Ürettikleri derinin giyim ve otomotiv döşeme gibi sektörlerden talep gördüğünü ayrıca çanta, cüzdan ve kemer yapımında kullanıldığını bildiren Rubin, “Zaten atık olmuş, doğaya bırakılacak bir ürünü biz alıp malzeme haline getiriyoruz ve tabii ki enerji kullanmamamız karbon ayak izimizi daha da azaltıyor. Aynı zamanda Karadeniz’de atık olan bir ürünü alıp, Türkiye içinde imalatını yapıp, İstanbul’dan pazarlamasını yapıyoruz. Yani tamamıyla lokal bir malzeme ortaya çıkmış oluyor ve bunu dünyaya pazarlıyoruz.” sözlerini sarf etti.
“Atıkların atığını biz alıyoruz”
Rubin, çay derisinin üretim süreci hakkında şu bilgileri verdi:
“Karadeniz Bölgesi’nde imalatı, ürün geliştirmesi olan çayımızın toplandıktan sonra kesilme ve kurutma aşaması oluyor. Kurutma aşamasından sonra ortaya çıkan atıklar var. O atıklardan aynı zamanda hayvan yemi de yapılıyor. Bu atıkların bir kısmı o sektöre veriliyor. Atıkların atığını da biz alıyoruz. Aslında gerçek atık bu ve bu atığı daha da öğüterek biz kendi bileşimimizi hazırlıyoruz. Bu bileşimin içerisinde kimyasal olmayan doğal ürünler var. O doğal ürünlerle beraber geri dönüşümlü kumaş üzerine, örneğin organik pamuktan üretilmiş ham bez üzerine, suni deri yapımı aşamasında yapıldığı gibi bir katman oluşturuyor ve bu katmanları makineler aracılığıyla kumaşın üstüne yayarak, kurutarak, renk vererek ve biyolojik polietilenle beraber bunu bitmiş deri ürün haline getiriyoruz.”

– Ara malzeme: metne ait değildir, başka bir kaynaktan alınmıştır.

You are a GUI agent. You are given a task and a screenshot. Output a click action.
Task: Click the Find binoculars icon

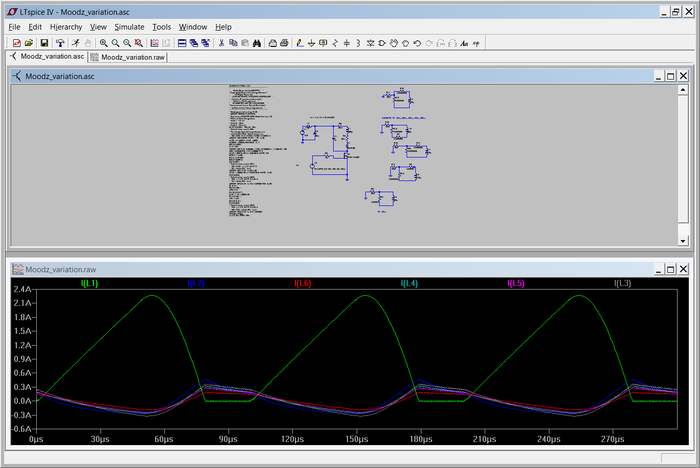coord(256,43)
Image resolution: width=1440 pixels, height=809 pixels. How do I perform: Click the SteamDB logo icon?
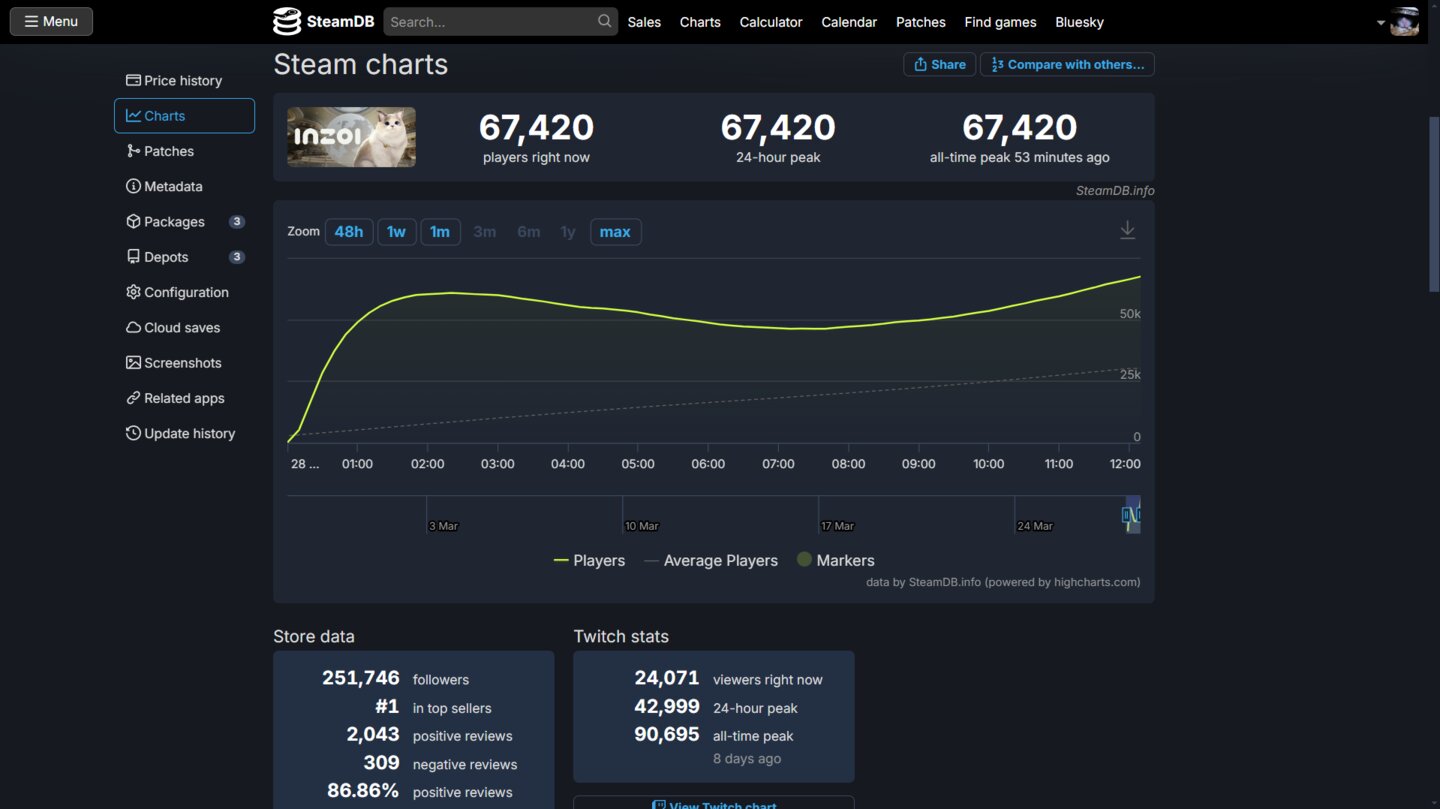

Çay derisinin yüzde 80 oranında geri dönüşümlü maddelerden imal edildiğini vurgulayan Rubin, üretim sürecinde sadece kumaş aşamasında su kullanıldığını, bunun dışında susuz bir imalat gerçekleştirdiklerini aktardı. Rubin, “Kumaşı yaparken harcanan su miktarı metre başına yaklaşık üç litre. Özellikle geri dönüşümlü polyester üretimi yapıyoruz ve orada pamukta olduğu gibi çok fazla bir su kullanımı yok.” bilgisini verdi.
Hayvansal deri üretimine bir alternatif sunuyorlar
Atık miktarının azaltılmasına katkıda bulunduklarını, bunun yanı sıra hayvansal deriye alternatif bitki bazlı deri üretimiyle hayvanların zarar görmelerini de engellemek istediklerini dile getiren Rubin, ürünlerinin PETA’dan (Hayvanlara Etik Muamele İçin Mücadele Edenler) akredite olduğu bilgisini verdi.
Kullandıkları malzemeler doğal olduğu için çay derisinden imal edilen ürünlerin sağlık açısından herhangi bir sorun yaratmasının mümkün olmadığını ifade eden Rubin, bitki özlü deri üretiminde yapılması gereken tüm testleri yaptıklarının da altını çizdi.
Rubin, sözlerini, “Geri dönüşümlü malzemelerin kullanılması hepimiz açısından çok önemli, çocuklarımıza daha iyi bir gelecek bırakmak için bu tarz ürünlere ağırlık verilmesi gerektiğini düşünüyorum.” diyerek tamamladı.